+++ Source passage
What is the point of the parable of the sower? Think about it: it really does end on a positive and happy note. In spite of all the obvious rough starts, there will be a good crop. And let us pray to be included in that.

In encouragement and the need to spread this to everyone, it falls on to the disciples and those who are concerned about the Kingdom. Their work and Jesus’ own work will not be wasted – it must not be wasted. Matthew then ties this to what has gone before by stressing the understanding of the word.

The Kingdom of the Son of Man is perfect, in the sense that all evil and those who do evil are removed. But then the question is could this be the whole world, or the church, or is ever the centre of the world? And just to unpack a little bit further, the main question is to remind us of the seriousness of anything that leads us or others into doing wrong or sin.

Sin is within a person, but it is not part of the whole person. It may come from the human heart. We don’t know but we pray that it doesn’t develop and we are aware of keeping God’s commandments and what he would like us to do.
++++++
■ **Stated task A**:
List the three possibilities that the reflection on the parable of the sower raises for what the Kingdom of the Son of Man could be.
■ **Stated task B**:
From the reflection on the parable of the sower, extract everything from "What is the" down to "wrong or sin.".
+++ Raw data
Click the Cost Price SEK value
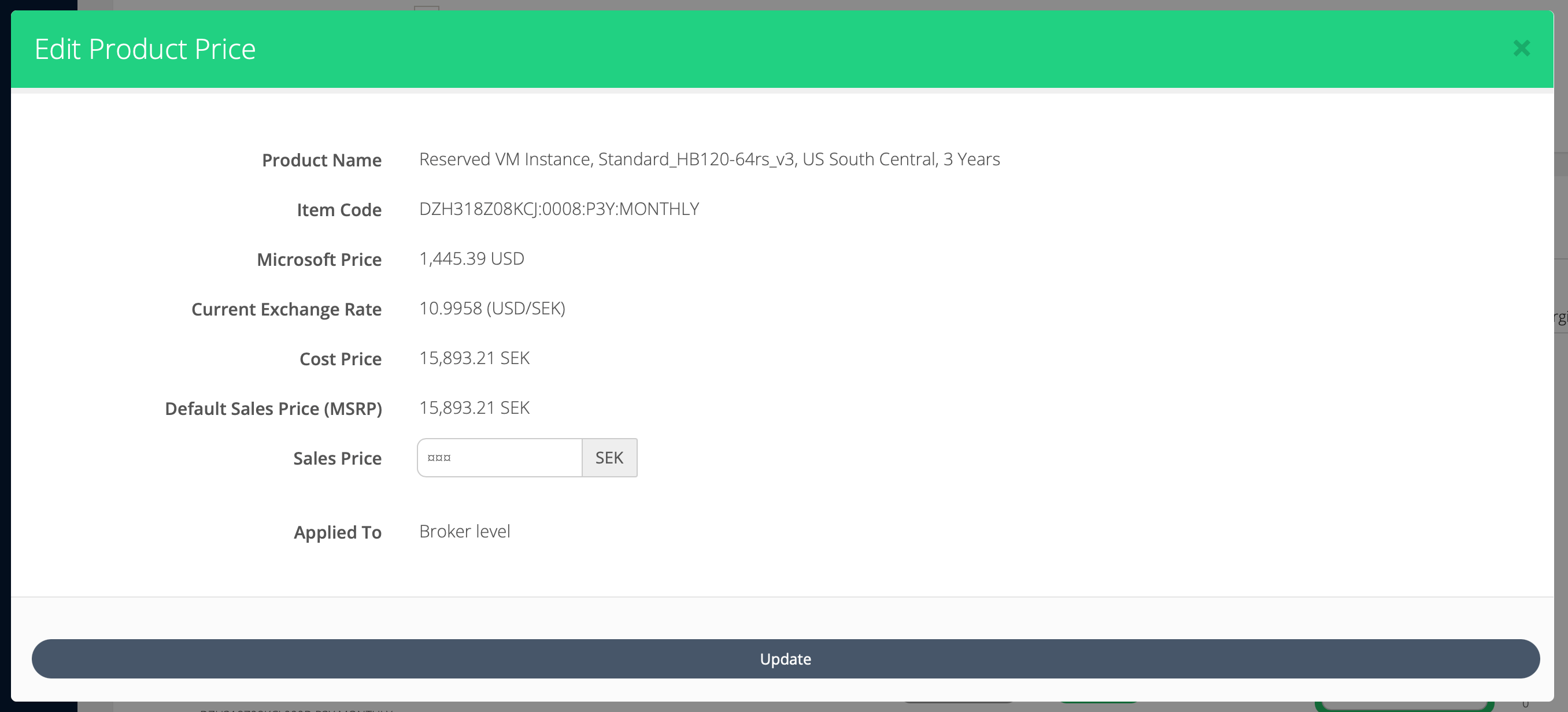1568x712 pixels. [473, 357]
++++++
■ **Correct answer A**:
- the whole world
- the church
- the centre of the world

■ **Correct answer B**:
What is the point of the parable of the sower? Think about it: it really does end on a positive and happy note. In spite of all the obvious rough starts, there will be a good crop. And let us pray to be included in that.

In encouragement and the need to spread this to everyone, it falls on to the disciples and those who are concerned about the Kingdom. Their work and Jesus’ own work will not be wasted – it must not be wasted. Matthew then ties this to what has gone before by stressing the understanding of the word.

The Kingdom of the Son of Man is perfect, in the sense that all evil and those who do evil are removed. But then the question is could this be the whole world, or the church, or is ever the centre of the world? And just to unpack a little bit further, the main question is to remind us of the seriousness of anything that leads us or others into doing wrong or sin.